Jin switches the music in his MP3 player to a different soundtrack :






Then, he brings the blunderbuss to his left paw, and equips his chainsaw katana in his right paw (#Bloodborne), and quickly makes his way across the stairs as he ascends to the top.



Abyssalrider said:


> *stands next to the only door leading inside the room, just behind the hinges to ambush whoever opens it*


As Jin rushes up with his weapons readied, the man and all others inside the room start to hear even more commotion outside, though still rather far away, but this time with the addition of what sounds someone being beaten up close (with good measures for good reasons).
It appears that the guards are having some seriously bad time with this "intruder" breaking in and literally breaking them down harder than Mike Tyson in the ring.


----------



## Julen (Sep 14, 2016)

As Julen heard the commotion Jin was making he made up his mind and thought "NOPE" he knew he could fight in close range with his rifle so he ran down the tower and up to the nearest barrack.
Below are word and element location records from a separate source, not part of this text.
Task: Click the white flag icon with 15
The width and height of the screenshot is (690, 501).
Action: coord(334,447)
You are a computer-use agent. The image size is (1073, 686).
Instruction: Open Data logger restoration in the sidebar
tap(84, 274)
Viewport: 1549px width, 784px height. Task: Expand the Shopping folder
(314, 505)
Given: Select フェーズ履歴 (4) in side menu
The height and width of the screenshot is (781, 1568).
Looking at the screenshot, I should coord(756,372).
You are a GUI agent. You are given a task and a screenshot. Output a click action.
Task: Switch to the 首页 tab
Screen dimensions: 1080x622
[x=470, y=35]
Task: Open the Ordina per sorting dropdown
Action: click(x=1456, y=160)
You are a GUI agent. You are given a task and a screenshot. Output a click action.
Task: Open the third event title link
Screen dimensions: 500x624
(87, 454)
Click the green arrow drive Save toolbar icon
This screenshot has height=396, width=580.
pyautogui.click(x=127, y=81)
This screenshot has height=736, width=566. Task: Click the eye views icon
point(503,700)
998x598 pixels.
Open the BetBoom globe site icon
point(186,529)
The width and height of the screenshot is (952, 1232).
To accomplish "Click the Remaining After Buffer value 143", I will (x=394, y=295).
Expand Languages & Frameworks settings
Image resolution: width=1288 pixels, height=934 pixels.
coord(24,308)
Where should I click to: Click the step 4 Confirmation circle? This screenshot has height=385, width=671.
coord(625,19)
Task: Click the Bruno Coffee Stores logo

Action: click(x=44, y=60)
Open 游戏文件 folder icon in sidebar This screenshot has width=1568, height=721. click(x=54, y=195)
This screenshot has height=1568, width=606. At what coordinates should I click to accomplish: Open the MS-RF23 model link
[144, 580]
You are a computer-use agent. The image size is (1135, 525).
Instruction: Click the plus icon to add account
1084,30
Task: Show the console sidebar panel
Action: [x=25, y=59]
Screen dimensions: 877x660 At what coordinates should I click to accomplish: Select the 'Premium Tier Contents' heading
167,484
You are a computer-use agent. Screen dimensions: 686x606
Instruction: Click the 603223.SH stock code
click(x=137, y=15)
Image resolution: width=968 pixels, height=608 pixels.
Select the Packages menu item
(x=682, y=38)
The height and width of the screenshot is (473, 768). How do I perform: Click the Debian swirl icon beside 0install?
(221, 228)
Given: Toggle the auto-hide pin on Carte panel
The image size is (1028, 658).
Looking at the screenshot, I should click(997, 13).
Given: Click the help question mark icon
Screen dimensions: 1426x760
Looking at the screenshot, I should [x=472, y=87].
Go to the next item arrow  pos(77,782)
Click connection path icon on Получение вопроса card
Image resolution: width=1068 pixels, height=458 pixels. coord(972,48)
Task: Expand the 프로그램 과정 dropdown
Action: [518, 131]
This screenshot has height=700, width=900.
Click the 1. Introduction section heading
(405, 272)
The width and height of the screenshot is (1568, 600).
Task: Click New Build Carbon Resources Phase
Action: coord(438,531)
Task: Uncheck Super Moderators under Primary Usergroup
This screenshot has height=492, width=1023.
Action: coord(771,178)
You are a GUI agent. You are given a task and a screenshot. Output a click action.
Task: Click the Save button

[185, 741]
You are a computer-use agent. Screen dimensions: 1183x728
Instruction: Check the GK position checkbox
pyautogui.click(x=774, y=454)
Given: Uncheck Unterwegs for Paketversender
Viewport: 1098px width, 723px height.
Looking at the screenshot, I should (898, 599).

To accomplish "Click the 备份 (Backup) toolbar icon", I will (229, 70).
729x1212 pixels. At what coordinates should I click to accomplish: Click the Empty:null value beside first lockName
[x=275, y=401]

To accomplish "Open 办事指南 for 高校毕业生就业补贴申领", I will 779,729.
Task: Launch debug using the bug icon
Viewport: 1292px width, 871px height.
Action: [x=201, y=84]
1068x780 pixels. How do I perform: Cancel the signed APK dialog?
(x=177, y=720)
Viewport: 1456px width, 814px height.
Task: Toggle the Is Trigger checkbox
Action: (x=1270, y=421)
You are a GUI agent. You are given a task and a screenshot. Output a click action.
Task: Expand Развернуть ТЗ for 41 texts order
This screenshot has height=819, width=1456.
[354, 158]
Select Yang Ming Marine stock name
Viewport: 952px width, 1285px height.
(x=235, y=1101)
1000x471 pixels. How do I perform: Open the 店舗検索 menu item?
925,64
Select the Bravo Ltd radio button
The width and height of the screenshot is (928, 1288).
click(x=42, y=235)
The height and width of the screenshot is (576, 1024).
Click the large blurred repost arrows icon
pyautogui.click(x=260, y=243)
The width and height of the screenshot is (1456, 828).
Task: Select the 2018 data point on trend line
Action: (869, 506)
He then he hidded in the shadows, trying to be as quiet as possible.


----------



## Jin-Lust-4-Sin (Sep 14, 2016)

Julen said:


> "NOPE"


----------



## Julen (Sep 14, 2016)

Jin-Lust-4-Sin said:


>


(#TRIGGERED)


----------



## Azrion/Zhalo (Sep 14, 2016)

Jin-Lust-4-Sin said:


> - YOU get a bullet, and YOU get a bullet, EVERYBODY GETS A BULLET !!!


----------



## Jin-Lust-4-Sin (Sep 14, 2016)

The hallway is covered with blood, bullet shells and blasted holes all over the place, as Jin presses the attacks with his blunderbuss, with obviously zero intent to hold back the aggression.
After the "temporary" massacre, with the area turning to a phase of irking and eerie dead silence, Jin hammers the ears of the wolf skull on his blunderbuss again, before licking the blood off the "mouths" of his cleaver, followed by a smirk in his own definition of "satisfaction" and "pleasant".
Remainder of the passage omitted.